Mit einer Volksinitiative will die SVP eine Landwirtschaftspolitik nach ihrem Gusto durchsetzen. Entscheidender Punkt ist für die Partei die Versorgung der Schweiz mit einheimischen Produkten: Der Selbstversorgungsgrad soll nicht mehr sinken dürfen.
Die SVP plant die Landwirtschaftspolitik nach ihrem Geschmack zu planen. Dabei legt sie insbesonders Wert darauf, die Schweiz in Zukunft mit einheimischen Produkten zu versorgen, da der Selbstversorgungsgrad nicht mehr weiter sinken dürfe.
Eine Gruppe um den Berner SVP-Nationalrat Rudolf Joder präsentierte am Dienstag vor den Medien in Bern eine «Ernährungs- und Landwirtschaftsinitiative», für die ab Anfang 2014 Unterschriften gesammelt werden sollen. Mit dem Anliegen, das die SVP laut ihrem Präsidenten Toni Brunner unterstützt, will die Volkspartei das Heft in der Landwirtschaftspolitik in die Hand nehmen.

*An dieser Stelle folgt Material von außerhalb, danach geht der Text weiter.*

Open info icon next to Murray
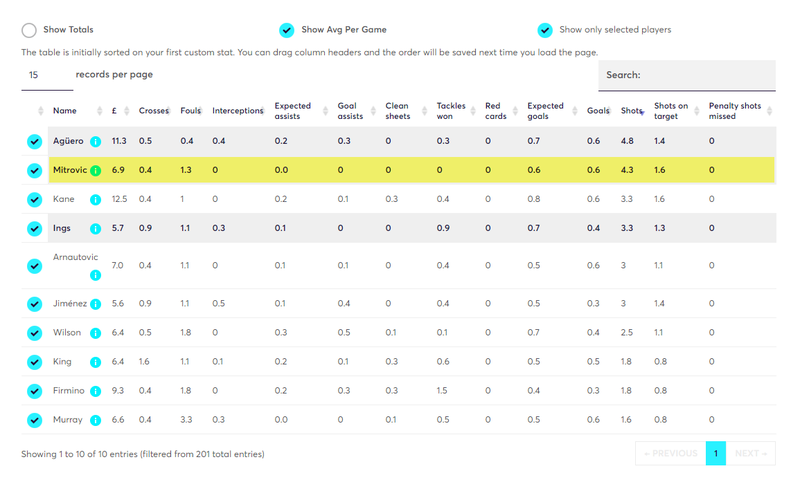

Die Initianten stellen ihr Begehren als Reaktion auf die neue Agrarpolitik dar, die Anfang 2014 in Kraft tritt und die aus Sicht der SVP die landwirtschaftliche Produktion in der Schweiz schwächt. Angesichts des Verschwindens von fast 13’000 Bauernhöfen in elf Jahren sei eine Reaktion notwendig, sagte Joder.
Rund 60 Prozent brutto
Die Produktion stärken will die SVP, indem der Bund für einen «möglichst hohen Selbstversorgungsgrad» mit gesunden und qualitativ guten Nahrungsmitteln aus einheimischer Produktion verantwortlich gemacht wird. Laut Bundesamt für Statistik (BFS) werden heute ungefähr 60 Prozent der Nahrungsmittel, die in der Schweiz gebraucht werden, auch in der Schweiz hergestellt.
Doch die Rechnung ist kompliziert: Die Selbstversorgung variiert wetterbedingt stark von Jahr zu Jahr und aus strukturellen Gründen von Sektor zu Sektor. Zudem importieren die Bauern Futter, Dünger, Pflanzenschutzmittel und Maschinen aus dem Ausland. Wird all dies eingerechnet, sinkt der Selbstversorgungsgrad markant.
Die Landwirtschaftsinitiative lässt offen, wie die Selbstversorgung berechnet werden soll. Sie nennt auch keine konkrete Zahl, sondern legt fest, dass der Grad mindestens dem Stand am Ende des Jahres des Inkrafttretens der Initiative entsprechen soll.
Erhöhung als Ziel
Ursprünglich wollte die SVP einen Grad von 60 Prozent in die Verfassung schreiben. Davon sei man aber abgekommen, sagte Joder. Das Ziel sei, ein «möglichst hoher Selbstversorgungsgrad».
Paul Richli, emeritierter Professor für Staats- und Agrarrecht an der Universität Luzern, brachte die Forderung nach einem hohen Selbstversorgungsgrad mit der Neutralitätspolitik in Zusammenhang. Ein neutrales Land müsse eigenständig für die Ernährung sorgen können. Richli unterstützte die Initianten in juristischen Fragen.
Besitzstandswahrung bei Liberalisierung
Weiter verlangt die Initiative, dass die Bauern bei allfälligen Öffnungen des Landwirtschaftsmarktes gegenüber dem Ausland eine Kompensation erhalten sollen. Zudem sollen Liberalisierungen – etwa im Rahmen der Welthandelsorganisation (WTO) – auf das «notwendige Ausmass» beschränkt werden.
Neben Selbstversorgung und Liberalisierungsbeschränkung verlangt die Volksinitiative aber auch weitere Eckpunkte für die Agrarpolitik: So soll der administrative Aufwand auf ein Minimum reduziert und die Landwirtschaftspolitik künftig auf eine längere Dauer als die heute üblichen vier Jahre ausgerichtet sein.
Mit ihrer Initiative, die geschickt auf das Wahljahr 2015 hin lanciert wird, tritt die SVP in direkte Konkurrenz zum Schweizerischen Bauernverband (SBV). Dieser liebäugelt mit einer Initiative, die ebenfalls die inländische Produktion stärken soll, allerdings ohne fixen Selbstversorgungsgrad. Dieser Vorschlag habe «zu wenig Fleisch am Knochen», sagte Brunner.